HGT is also widely prevalent in the eubacteria [see the article by Ochman et al., “Examining Bacterial Species Under the Specter of Gene Transfer and Exchange” (Chapter 12)]; this has been demonstrated in Aquifex aeolicus, where little consistency was seen among trees reconstructed from a number of operational genes (Deckert et al., 1998). Comparative analyses of E. coli ORFs showed that 675 E. coli ORFs have greatest similarity to Synechocystis, 231 to M. jannaschii, and 254 to the eukaryote S. cerevisiae (Blattner et al., 1997). Using skewed base composition and codon usage as a measure of an alien gene, Ochman and coworker (Lawrence and Ochman, 1998) argued that 755 of 4,288 E. coli ORFs have been horizontally acquired in 234 lateral transfer events, because E. coli diverged from Salmonella ≈100 million years ago (Lawrence and Ochman, 1998).
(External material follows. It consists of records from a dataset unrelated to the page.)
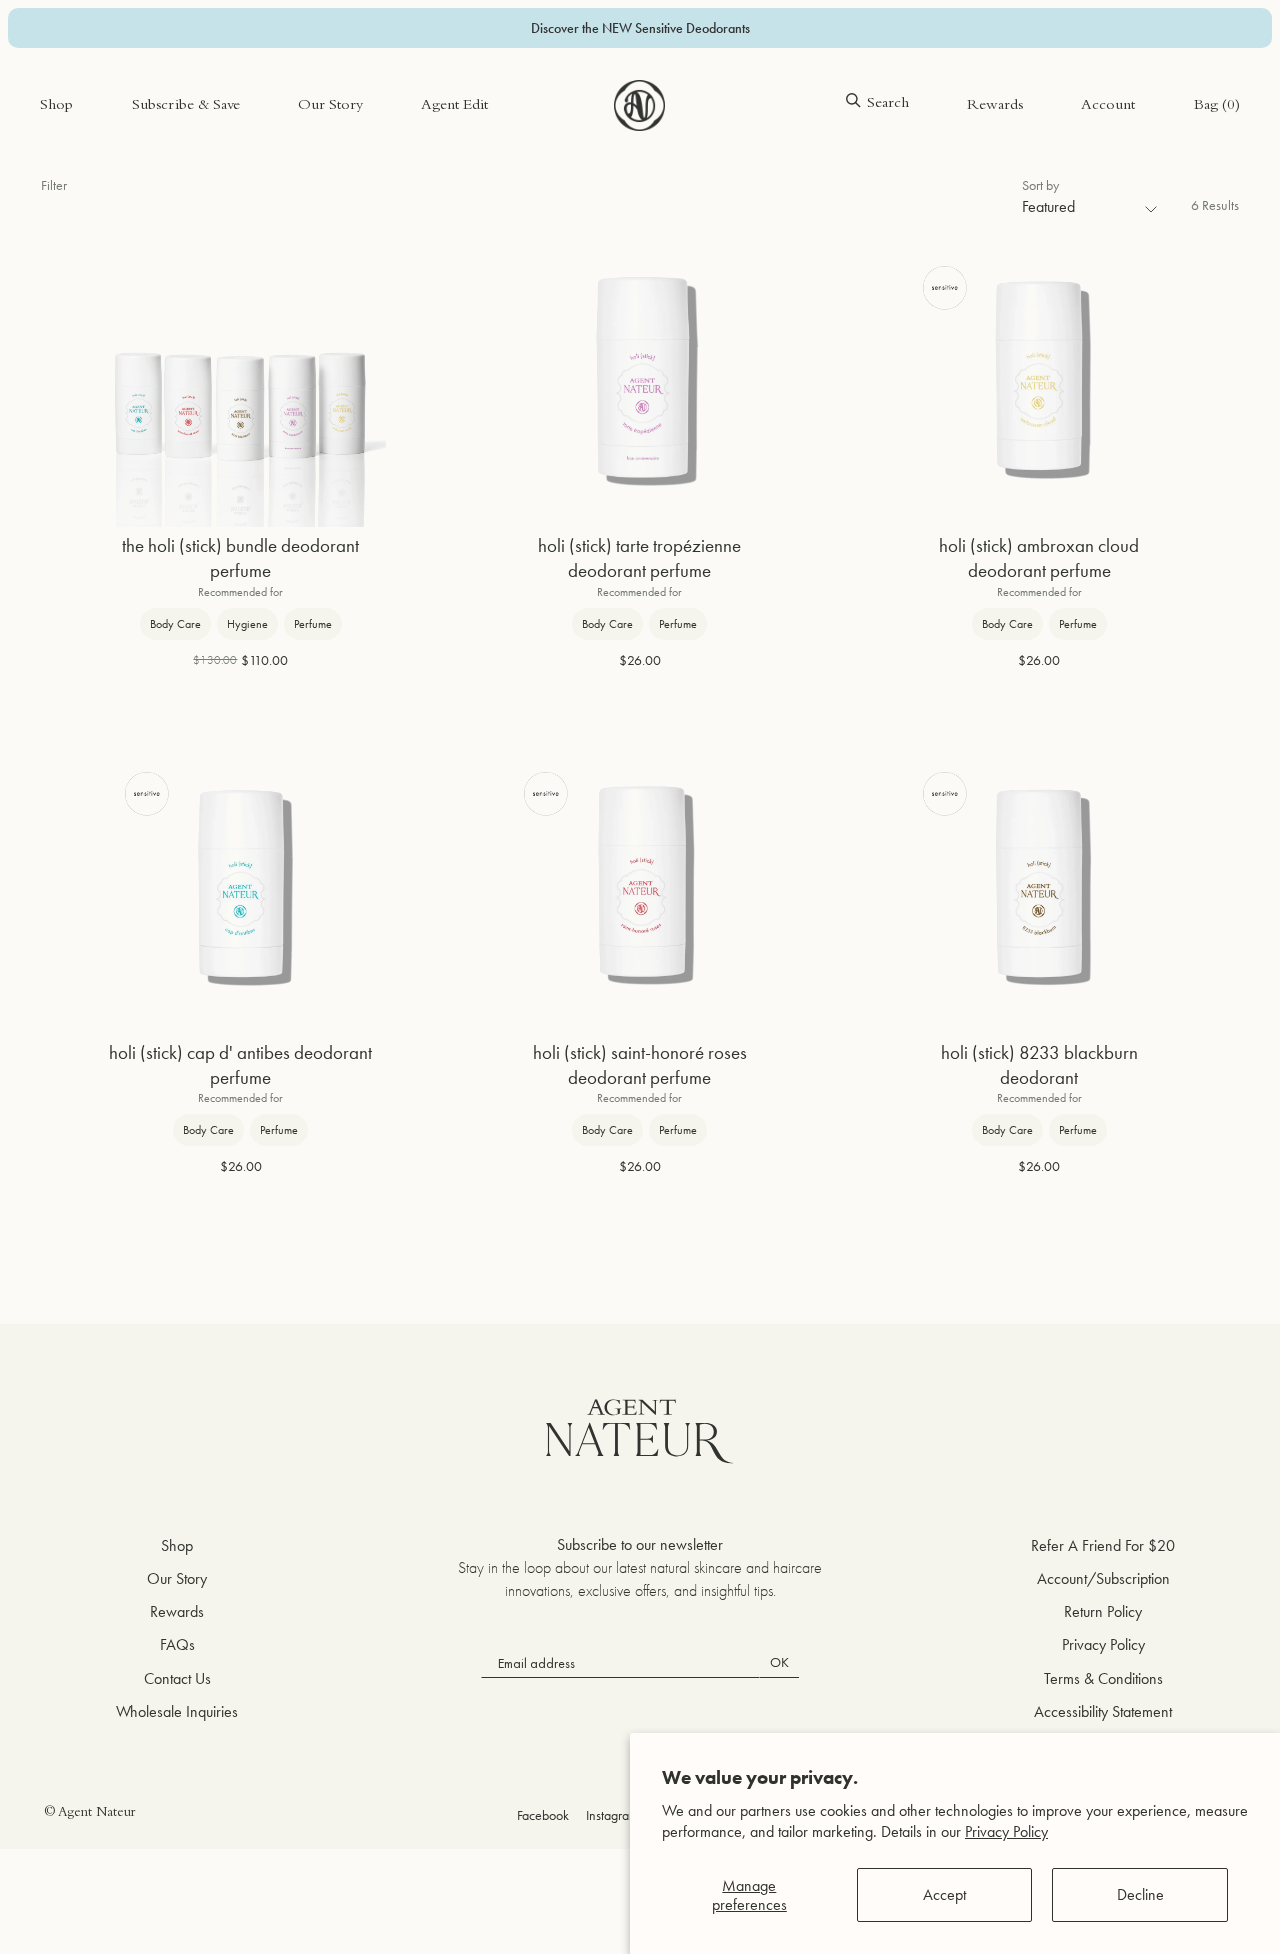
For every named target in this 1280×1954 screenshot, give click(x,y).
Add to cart (241, 722)
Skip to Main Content (105, 78)
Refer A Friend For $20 (1103, 1545)
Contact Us (177, 1678)
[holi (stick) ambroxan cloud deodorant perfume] (1039, 381)
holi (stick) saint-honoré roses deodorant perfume (640, 1065)
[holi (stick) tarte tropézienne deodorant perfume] (640, 381)
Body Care (175, 624)
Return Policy (1103, 1611)
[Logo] (640, 106)
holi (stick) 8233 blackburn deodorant (1039, 1065)
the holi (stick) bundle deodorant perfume (240, 558)
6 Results (1215, 205)
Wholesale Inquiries (177, 1711)
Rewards (995, 106)
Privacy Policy (1006, 1831)
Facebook (543, 1815)
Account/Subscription (1103, 1578)
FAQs (177, 1644)
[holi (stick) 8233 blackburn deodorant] (1039, 888)
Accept (944, 1894)
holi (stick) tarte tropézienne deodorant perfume (639, 558)
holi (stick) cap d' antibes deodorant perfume (240, 1065)
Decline (1140, 1894)
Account (1108, 106)
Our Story (330, 106)
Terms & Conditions (1103, 1678)
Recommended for (240, 592)
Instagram (612, 1815)
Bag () (1217, 106)
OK (779, 1662)
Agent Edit (454, 106)
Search (888, 104)
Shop (56, 106)
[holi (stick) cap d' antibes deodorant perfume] (241, 888)
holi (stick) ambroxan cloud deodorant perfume (1039, 558)
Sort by (1040, 185)
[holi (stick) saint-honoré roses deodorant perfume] (640, 888)
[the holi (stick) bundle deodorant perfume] (241, 381)
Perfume (313, 624)
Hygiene (247, 624)
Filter (54, 185)
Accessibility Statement (1103, 1711)
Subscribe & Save (186, 106)
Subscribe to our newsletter (640, 1544)
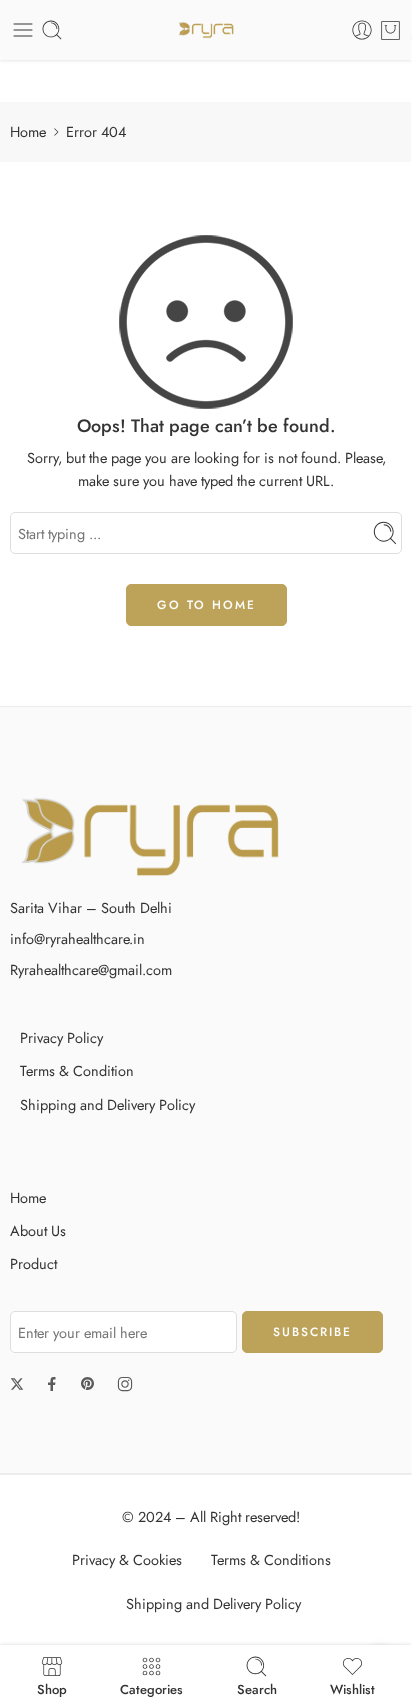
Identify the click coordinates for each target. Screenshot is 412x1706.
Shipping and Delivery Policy (107, 1104)
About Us (38, 1230)
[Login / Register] (362, 30)
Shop (52, 1688)
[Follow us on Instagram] (125, 1384)
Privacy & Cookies (127, 1559)
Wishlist (352, 1688)
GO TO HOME (206, 605)
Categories (151, 1688)
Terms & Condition (77, 1070)
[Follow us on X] (17, 1384)
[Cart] (390, 30)
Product (33, 1263)
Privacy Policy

Classically, the three principal molecular mechanisms known to produce horizontal transfer are transformation, conjugation, and transduction. Numerous authors have found evidence of transduction. For example, the B. subtilis genome harbors a number of foreign genes, as evidenced by many prophage-like regions encompassing ≈15% of the genome (Kunst et al., 1997). Like its close relative B. subtilis, Bacillus halodurans, an alkaliphilic prokaryote, also possesses regions with a G + C content similar to that of some viruses (Takami et al., 2000). As a consequence of this similarity, those DNA sequences were proposed to have been obtained by lateral transfer (Takami et al., 2000). The genome of Clostridium acetobutylicum contains genes missing in B. subtilis. These genes have a number of different phylogenetic relationships. For example, 49 genes reveal an immediate relationship between C. acetobutylicum and eukaryotes, and another 195 are most closely related to archaeal extremophiles (Nolling et al., 2001).
The cyanobacterium Synechocystis PCC6803 is another bacterium whose genome supports extensive HGT among prokaryotes. The genome of Synechocystis contains a number of insertion sequence (IS) elements. The DNA in the vicinity of the IS elements displays features of E. coli DNA, indicative of horizontal genetic acquisitions (Cassier-Chauvat et al., 1997).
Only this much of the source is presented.